A recent interview with actress Kelly Monaco provided an interesting view of the unique perspective enjoyed by television daytime dramas (“Soap Operas”, to the uninitiated).
Miss Monaco said she hoped her win in last summer’s “Dancing with the Stars” reality show would provide more interest in daytime dramas. (Her “day” job is playing con woman Sam McCall on “General Hospital”.) She expressed that desire after noting that daytime television has “kind of fallen off a bit ... ever since the O.J. Simpson trial.”
Honey, that trial was ten years ago. And you’re just now noticing it?
Kelly’s confusion can be excused, considering she has spent the last six years in the fantasy world of the tube. Such is how things move on soap operas. They broadcast five hours a week with hundreds of pages of dialog in each show. But the plot moves at glacial speed. And that’s being generous.
I admit that when I was fresh from college and teaching in public school, I got hooked on “The Young and the Restless”. Since I generally had the summers off with little to do, I got involved in the lives of Lorie, Leslie, Lance, and Lucas as they bounced their affections amongst each other. It was a harmless diversion. And the neat thing was that I could occasionally skip an episode and never miss anything.

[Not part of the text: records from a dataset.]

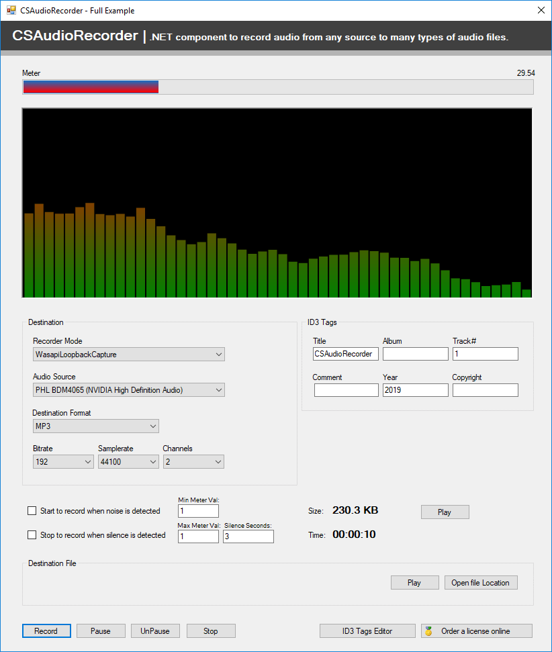
Task: Click the CSAudioRecorder title bar icon
Action: (x=12, y=10)
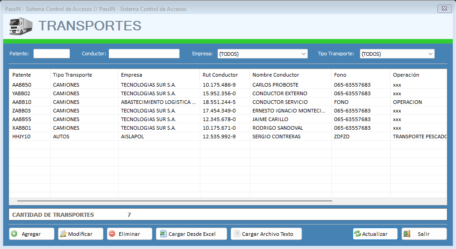Click the red Eliminar minus icon
This screenshot has width=456, height=249.
112,234
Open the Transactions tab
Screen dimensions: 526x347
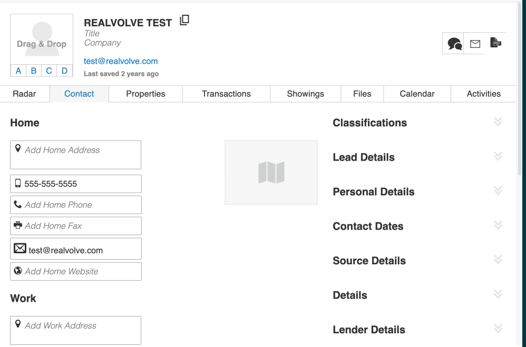226,94
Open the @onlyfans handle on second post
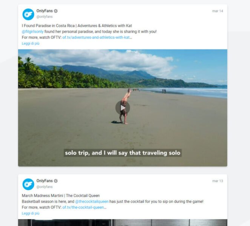 point(45,187)
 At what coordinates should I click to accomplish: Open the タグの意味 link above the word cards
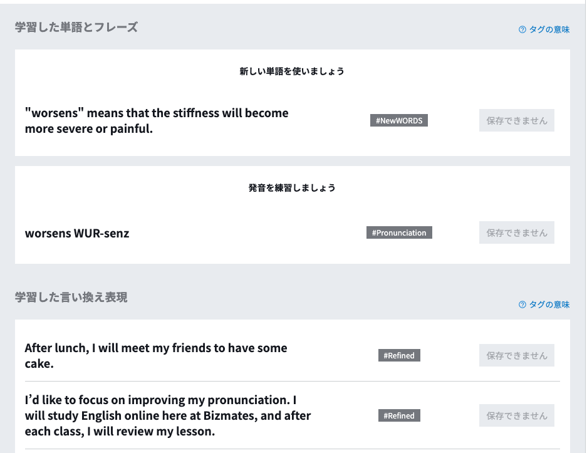[549, 29]
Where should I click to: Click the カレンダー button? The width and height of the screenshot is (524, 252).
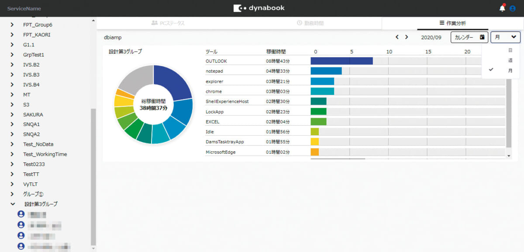coord(469,37)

Being a school teacher, I had a week off during Christmas. What had happened while I was gone? Not much. Usually by Tuesday, I had filled in all the gaps. I swear that sometimes I would leave Lorie and Lance in the middle of a discussion in late August and they were just wrapping up their little chat in December.
We usually had a snow day or two in January and February. That let me keep up with things. When June rolled around, I was back at it. Except now it was Lorie & Lance and Leslie & Lucas instead of Lorie & Lucas and Leslie & Lance. You get the idea.

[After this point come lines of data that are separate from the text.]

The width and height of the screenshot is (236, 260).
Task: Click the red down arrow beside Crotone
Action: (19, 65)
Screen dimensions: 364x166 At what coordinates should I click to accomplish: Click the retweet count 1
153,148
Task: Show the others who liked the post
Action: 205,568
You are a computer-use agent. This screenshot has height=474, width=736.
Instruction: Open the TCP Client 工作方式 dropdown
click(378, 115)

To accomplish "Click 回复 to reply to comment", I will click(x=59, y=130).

A few days ago, I had to get my car repaired. While waiting in the “customer service” room at the dealership, the television was tuned to — you guessed it — “Y&R”. (It is now hip to identify soaps by their initials. I dunno, I guess it saves electrons in cyberspace or something.)
Well, the four L’s are now gone. But wait. I recognize ... could it be? Yes! Victor and Nikki. Gosh, I hadn’t seen them in years. They were rather minor characters during the LoorieLancyLukeyLeslie era of the show. But, yeah, I remember them.
Turns out they’ve been there all this time. Gosh, 25 years or so. I think during that time they’ve each been married seven or eight times. To each other a couple of times. But they keep plodding along in one of the most-coveted gigs in the entire acting industry.
In the episode I watched, they were carrying on a discussion that I think they started last October. It had something to do with somebody’s baby who had amnesia and who looked a lot like the character that they had killed off a couple of seasons ago during a contract dispute. Victor said something profound. The camera zoomed in on a close-up of Nikki’s face to capture her reaction shot for, oh, about twenty seconds. It must have been a slow dialog day.
Then they went to a disposable diaper commercial followed by a tile cleaner commercial and another for some woman’s product that I didn’t fully understand.
Then I heard the announcement that my car was ready.
I think I’ll catch up with them at my next oil change to see if Nikki’s face is unfrozen.